* Passage to read *
====
WinATA

(The Aston Text Analyser Mark2 for Windows)

Users' Guide

1. Background
WinATA Mark2 represents an extension and development of the original ATA (The Aston Text Analyser). With the passage of time and technological changes, this suffered increasingly from a number of disadvantages. These included chiefly:

* It operated under MS-DOS. The indexer could not operate with Windows running in the background, and increasingly users were becoming unfamiliar with the most elementary operations at the DOS prompt.
* It was designed as a research tool, particularly for the needs of teachers engaged in an investigation of natural language for pedagogic purposes, and did not lend itself so well to wider research needs, or as a learner interface. This meant that teachers could not easily explore the pedagogic possibilities offered by a 'learner as researcher' approach to language learning.

There were also numerous requests from users for enhanced functionalities not available under the original ATA. The new version is a completely reprogrammed suite of tools operating under a 32-bit environment (Windows 95 etc), designed with the needs or the teacher researcher, the language researcher and the learner researcher in mind. Each user simply ignores the built-in functionalities not appropriate for his/her purposes.

2. Technical Requirements
WinATA will only run under a 32-bit environment, eg Windows 95 or later. It will not run under Windows 3.x. Most compatible machines will normally have sufficient power to run WinATA, but as a lower bound a 100Mhz machine, with 16Mb of RAM and 25Mb of free disk space are recommended. WinATA is distributed on a CD-ROM.

3. Installing WinATA
The instructions for installing WinATA and your corpus are contained in a separate document.

4. Running ataIndex
Before you can use ataInsight, you must first create the necessary database. This is because a programme designed with so many functions would be too slow handling a large corpus 'on the fly'. This process should not take long on a reasonably fast machine, typically five or six minutes for a quarter of a million words on a 300Mhz machine. Double clicking on C:\Program Files\WinATA\ataIndex.exe will produce a screen labelled "Corpus Administrator". At the top left corner click on "Corpus" and select "New". This produces a dialogue box as shown in the top half of Figure 1.
====
* Data entries *
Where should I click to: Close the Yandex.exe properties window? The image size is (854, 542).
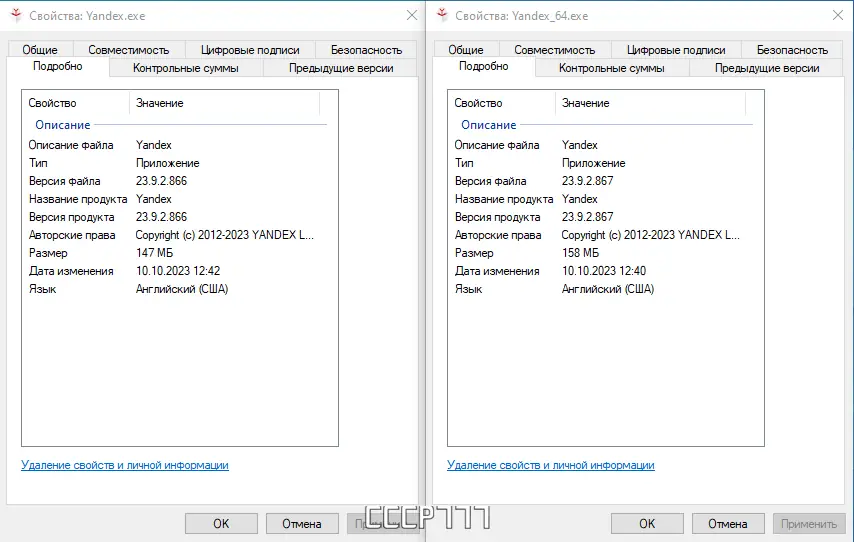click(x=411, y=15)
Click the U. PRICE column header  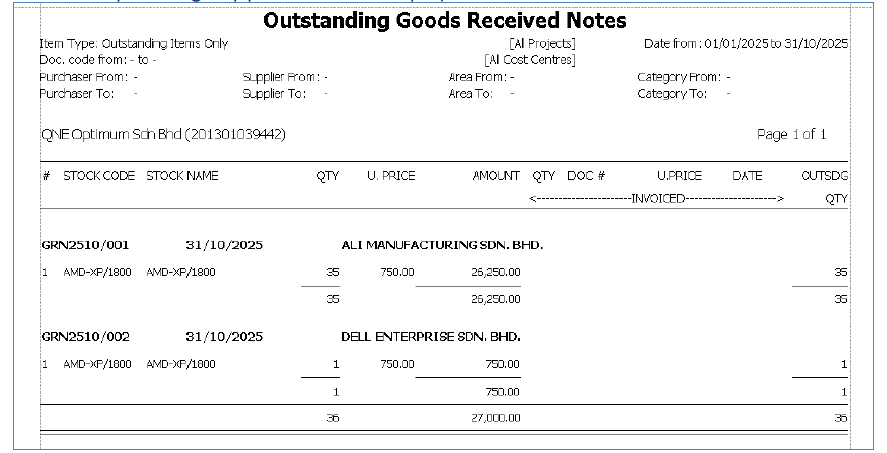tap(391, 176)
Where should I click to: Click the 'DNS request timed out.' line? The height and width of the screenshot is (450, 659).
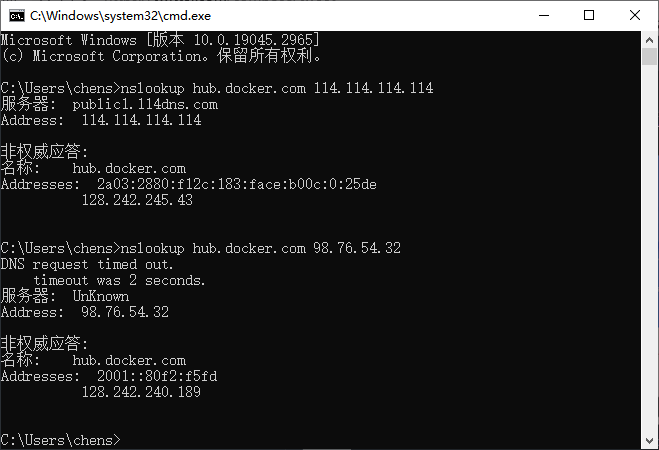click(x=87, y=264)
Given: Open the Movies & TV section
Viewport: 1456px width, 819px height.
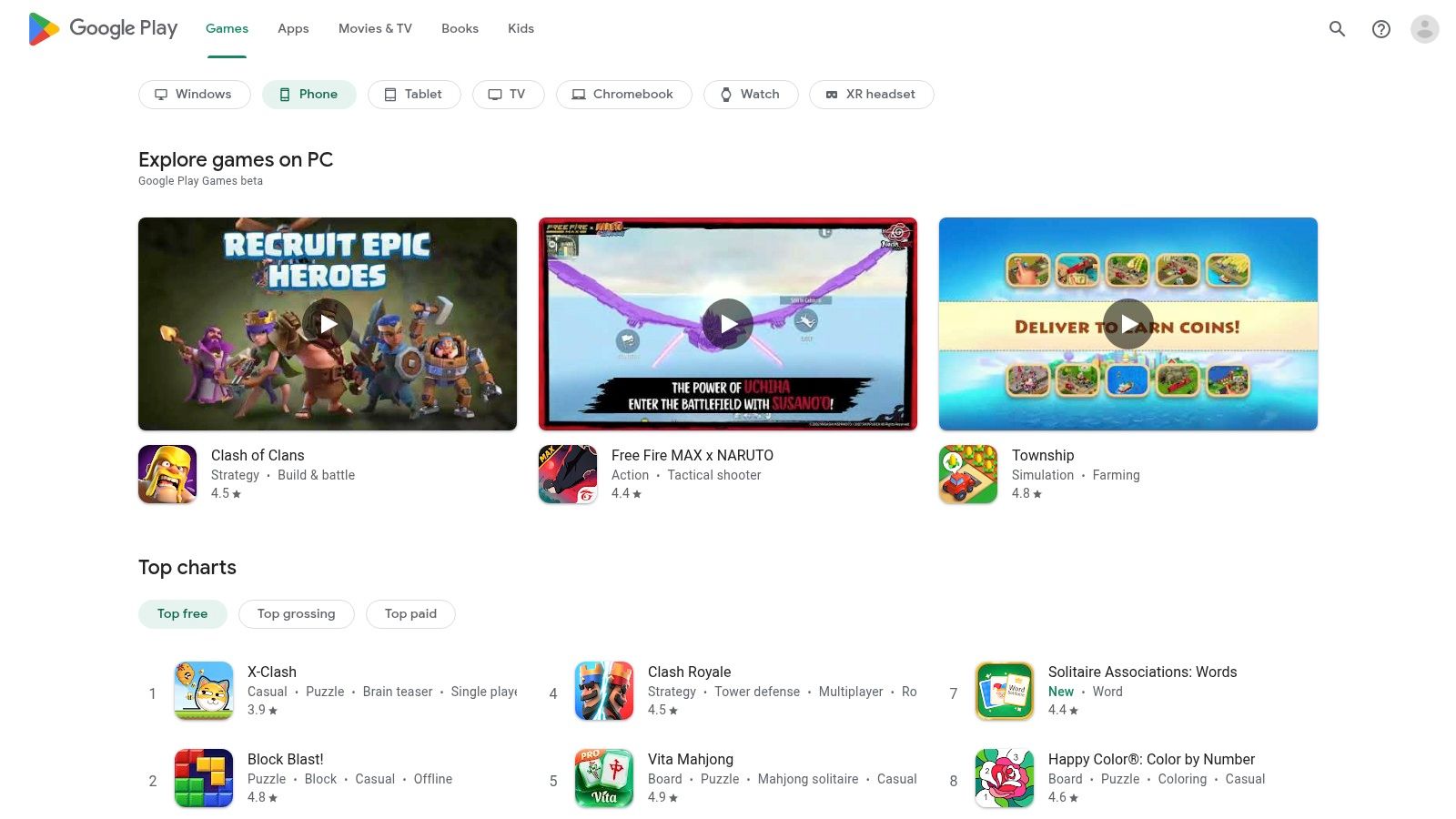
====
* Exercise requirements *
**a)** According to the WinATA guide, what processor speed is recommended as a lower bound?
**b)** Edit the stretch of the WinATA guide from "Users' Guide" through "to language learning." by replacing "teachers" with "instructors", and give the revised stretch.
Answer from the WinATA guide alone.

* Task results *
**a)** A 100Mhz machine.

**b)**
Users' Guide

1. Background
WinATA Mark2 represents an extension and development of the original ATA (The Aston Text Analyser). With the passage of time and technological changes, this suffered increasingly from a number of disadvantages. These included chiefly:

* It operated under MS-DOS. The indexer could not operate with Windows running in the background, and increasingly users were becoming unfamiliar with the most elementary operations at the DOS prompt.
* It was designed as a research tool, particularly for the needs of instructors engaged in an investigation of natural language for pedagogic purposes, and did not lend itself so well to wider research needs, or as a learner interface. This meant that instructors could not easily explore the pedagogic possibilities offered by a 'learner as researcher' approach to language learning.